DETROIT, Aug 13 Reuters is reporting that Ford Motor Co. will pay Wolfgang Reitzle, who quit as head of its luxury car division in April, 2 million euros for his agreement to serve as a consultant to company through April 2004.

Terms of the severance agreement, under which Reitzle is sworn to strict secrecy about any trade secrets or confidential Ford information, were disclosed late on Monday in a quarterly filing the company made with the U.S. Securities and Exchange Commission.

Reitzle, a former BMW executive and close ally of Ford's former chief executive, Jacques Nasser, stepped down after what industry insiders described as an unsuccessful power play and bid to be named vice chairman for global product development at Ford.

He had headed the Premier Automotive Group, a key Ford unit that designs and markets its Jaguar, Volvo, Land Rover and Aston Martin brands and is targeted to account for one-third of Ford's earnings by mid-decade.

Apart from keeping tight-lipped about any insider information he gathered about Ford, Reitlze agreed not to go to work for a competitor or "engage in any conduct that is inimical to the best interests of the company" for at least two years.

Reitzle left Ford to become chief executive of German industrial gas and engineering group Linde AG (Frankfurt:LING.F - News). He had joined Ford in 1999 after leaving BMW.

At current exchange rates, his 2 million euro salary for two years of consultancy means he will be paid slightly more than Ford Vice Chairman Carl Reichardt, who is responsible for the financial operations of the company and its credit, leasing and rental operations.

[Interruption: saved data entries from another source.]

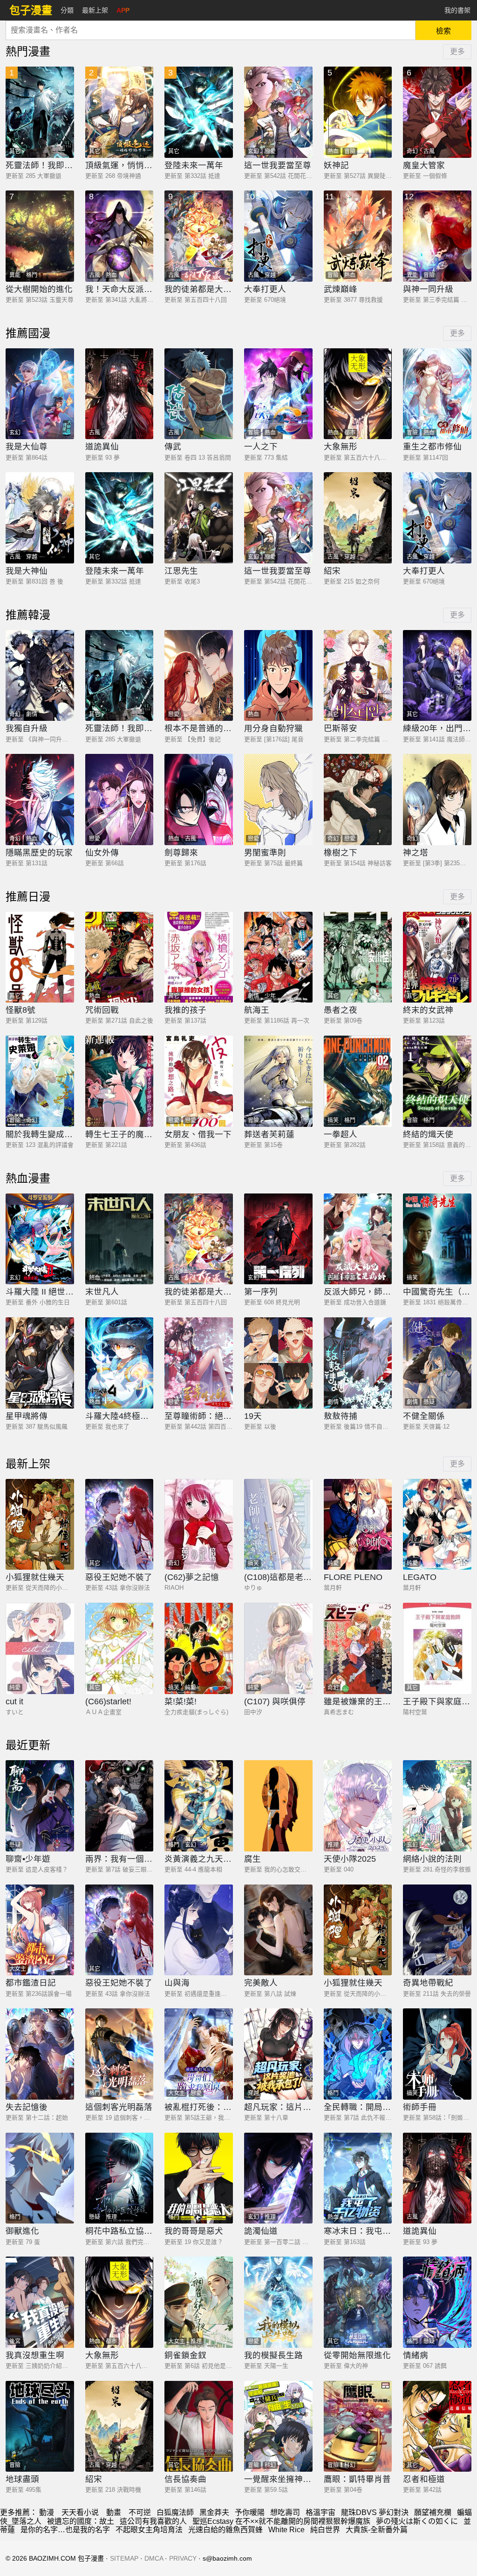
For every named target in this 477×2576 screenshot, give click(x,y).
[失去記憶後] (40, 2054)
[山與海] (198, 1930)
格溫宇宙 (320, 2512)
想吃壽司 (285, 2512)
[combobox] (211, 30)
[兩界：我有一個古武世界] (119, 1805)
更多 (457, 51)
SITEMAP (124, 2558)
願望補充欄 (432, 2512)
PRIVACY (183, 2558)
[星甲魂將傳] (40, 1363)
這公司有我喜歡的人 (153, 2521)
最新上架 (95, 10)
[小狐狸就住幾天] (40, 1524)
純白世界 (325, 2530)
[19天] (278, 1363)
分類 (67, 10)
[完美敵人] (278, 1930)
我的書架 (457, 10)
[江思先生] (198, 517)
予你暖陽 (250, 2512)
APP (122, 10)
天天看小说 (80, 2512)
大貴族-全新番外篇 (377, 2530)
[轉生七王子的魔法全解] (119, 1081)
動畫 (113, 2512)
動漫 (46, 2512)
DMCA (153, 2558)
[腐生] (278, 1805)
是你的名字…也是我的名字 (65, 2530)
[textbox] (211, 30)
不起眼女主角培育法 (149, 2530)
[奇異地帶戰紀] (437, 1930)
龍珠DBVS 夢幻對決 (375, 2512)
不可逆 (140, 2512)
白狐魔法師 (175, 2512)
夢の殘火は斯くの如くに (417, 2521)
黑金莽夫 (214, 2512)
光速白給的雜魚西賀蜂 (225, 2530)
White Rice (286, 2530)
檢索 (443, 31)
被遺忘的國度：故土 (80, 2521)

Reichardt, a high-powered former chairman and chief executive of Wells Fargo & Co. who was hired after Nasser's ouster last October, has an annual base salary of $900,000, according to Ford's quarterly 10-Q filing.

Ford, which lost $5.45 billion last year, is struggling to implement a turnaround plan. Its filing showed, nonetheless, that it had granted restricted stock worth one year's pay to most of the company's executive officers who agreed not to work for a competitor for two years after leaving Ford. The stock was issued on June 1.